**Directive A:**
Can you write out the stretch of entries from the start through the line containing "Select the Social" again, with "screenshot" renamed to "capture" and everything else left the same?

=== Document passage ===

What to do if your neighbour's bonfire is a nuisance
If you are on the receiving end of garden bonfire burning, and it's becoming a nuisance, these are your options:
- Talk to your neighbour: Most people are simply unaware of the effects their bonfires are having on others, rather than being intentionally malicious. It's likely your neighbour will be able to take steps to make their bonfire less smoky, or agree not to have them so often.
- Keep a log and record: If your neighbour has regular bonfires that interrupt your home life, you need to keep a record. Remember, the council needs proof that the bonfires are occurring regularly. So, start keeping a log of how often they happen, and, even better, record them on your phone – without invading your neighbour's privacy too much, of course!
- Inform the environmental health department of your council: They will then issue your neighbour with a notice.

=== Raw data ===

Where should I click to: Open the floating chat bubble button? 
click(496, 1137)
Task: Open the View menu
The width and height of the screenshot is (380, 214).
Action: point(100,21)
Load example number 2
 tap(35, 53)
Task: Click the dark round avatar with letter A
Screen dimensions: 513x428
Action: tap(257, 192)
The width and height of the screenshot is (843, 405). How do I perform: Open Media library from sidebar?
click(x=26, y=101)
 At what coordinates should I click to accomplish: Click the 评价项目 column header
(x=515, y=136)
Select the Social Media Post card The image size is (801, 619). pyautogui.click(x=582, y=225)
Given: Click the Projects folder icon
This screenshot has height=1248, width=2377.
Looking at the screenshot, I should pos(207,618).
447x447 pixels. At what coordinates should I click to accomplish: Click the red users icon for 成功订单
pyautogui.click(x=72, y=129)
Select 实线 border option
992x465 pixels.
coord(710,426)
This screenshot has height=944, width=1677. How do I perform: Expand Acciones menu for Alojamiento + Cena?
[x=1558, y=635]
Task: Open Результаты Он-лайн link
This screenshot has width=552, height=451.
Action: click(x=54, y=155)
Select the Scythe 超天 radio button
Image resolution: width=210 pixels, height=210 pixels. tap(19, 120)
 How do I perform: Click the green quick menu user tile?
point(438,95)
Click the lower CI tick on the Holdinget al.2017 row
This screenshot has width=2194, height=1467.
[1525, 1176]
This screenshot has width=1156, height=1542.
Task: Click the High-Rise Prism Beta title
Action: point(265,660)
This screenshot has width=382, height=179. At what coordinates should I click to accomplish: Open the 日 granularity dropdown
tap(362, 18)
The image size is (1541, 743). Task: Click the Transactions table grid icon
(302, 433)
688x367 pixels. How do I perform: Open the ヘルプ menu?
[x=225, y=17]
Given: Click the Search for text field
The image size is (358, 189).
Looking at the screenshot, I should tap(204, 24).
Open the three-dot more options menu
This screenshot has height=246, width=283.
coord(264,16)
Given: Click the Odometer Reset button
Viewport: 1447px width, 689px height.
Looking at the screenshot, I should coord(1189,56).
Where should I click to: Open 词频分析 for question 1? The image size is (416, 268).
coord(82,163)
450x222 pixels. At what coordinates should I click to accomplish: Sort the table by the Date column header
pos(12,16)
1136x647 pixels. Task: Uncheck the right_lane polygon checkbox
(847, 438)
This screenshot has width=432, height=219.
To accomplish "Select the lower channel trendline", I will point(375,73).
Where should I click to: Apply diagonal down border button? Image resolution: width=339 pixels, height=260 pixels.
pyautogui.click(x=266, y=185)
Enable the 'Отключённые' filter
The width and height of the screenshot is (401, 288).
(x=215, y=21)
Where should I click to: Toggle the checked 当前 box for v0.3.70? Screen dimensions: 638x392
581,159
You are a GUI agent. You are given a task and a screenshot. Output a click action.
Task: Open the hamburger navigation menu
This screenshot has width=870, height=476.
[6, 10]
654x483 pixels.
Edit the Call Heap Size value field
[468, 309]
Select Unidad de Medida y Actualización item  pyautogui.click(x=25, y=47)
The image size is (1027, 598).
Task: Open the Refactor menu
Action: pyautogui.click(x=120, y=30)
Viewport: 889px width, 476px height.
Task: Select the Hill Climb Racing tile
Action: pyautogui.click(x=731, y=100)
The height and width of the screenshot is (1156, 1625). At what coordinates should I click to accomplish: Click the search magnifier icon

===

**Directive B:**
How would the text on dealing with a neighbor's nuisance bonfire go on from its final line?

**Answer A:**
Where should I click to: Open the floating chat bubble button? 
click(496, 1137)
Task: Open the View menu
The width and height of the capture is (380, 214).
Action: point(100,21)
Load example number 2
 tap(35, 53)
Task: Click the dark round avatar with letter A
Screen dimensions: 513x428
Action: tap(257, 192)
The width and height of the capture is (843, 405). How do I perform: Open Media library from sidebar?
click(x=26, y=101)
 At what coordinates should I click to accomplish: Click the 评价项目 column header
(x=515, y=136)
Select the Social Media Post card The image size is (801, 619). pyautogui.click(x=582, y=225)

**Answer B:**
What time can you legally have a fire in your garden?
Some people believe that it's against the law to burn a bonfire on a weekend or late in the evening, but this is simply not true. However, there are environmental laws that stipulate against a bonfire causing harm to health, the environment, or to the neighbours' enjoyment of their property by producing excess smoke. For the local council to consider a bonfire a nuisance, it must happen regularly over a period of time. And, it's recommend to either have yours early morning, early evening, or at an agreed time with your neighbours to cause less of a nuisance.